Havre de Grace City Councilman Jason Robertson reminded residents during Tuesday’s council meeting that “the clock is ticking” and urged people to contribute to the foundation.

“If you have not done so, please, please, please go online, look them up, look at the website, go ahead and donate,” he said.

Robertson said organizers are “so close to their goal.”

“I think we can do this as a community,” he said. “It’s really not much, if a lot of people pitch in.”

People can donate online at http://www.hdgcoloredschool.net/donate, or send checks by mail. Checks should be made out to Community Projects of Havre de Grace, and donors should write “Colored School Foundation” in the memo line, according to the website.

Checks can be mailed to: P.O. Box 799, Havre de Grace, MD 21078.
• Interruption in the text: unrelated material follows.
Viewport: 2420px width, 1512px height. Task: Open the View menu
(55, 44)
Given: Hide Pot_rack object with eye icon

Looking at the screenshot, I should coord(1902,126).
Councilwoman Casi Tomarchio encouraged people to attend Friday’s Havre de Grace Middle School event to support local youth.

“They’re doing this, not just to celebrate African-American history but also to make a difference in the history of Havre de Grace today — their own history, moving forward,” she said.

Tomarchio issued a challenge: “If you care about our kids, show up.”

If people cannot attend, then they should send someone to donate, she said.

“Help these kids raise money and show them that we care about their success and we want them to be part of our future,” she said.

The foundation is giving back to the community, too. The 2018 Langston Hughes Youth Oratorical Contest is scheduled for 1 to 3 p.m. Saturday at Helping Hands Ministries at 3237 Level Road in Churchville. Admission is free, according to the website.

Cole said the famed poet visited the Colored School often. Harford County middle and high school students will compete for scholarships, funded by Cole’s husband, Roosevelt Barfield.

Six students, out of the 10 who applied, will compete, although all 10 will receive scholarships. One middle school student and one high school student can each earn $500 for first prize; second prize is $300 each, third prize is $200, and four runners up earn $100 each, Cole said.

Cole said events such as the Oratorical Contest are designed to give back to the community and educate people about the Colored School.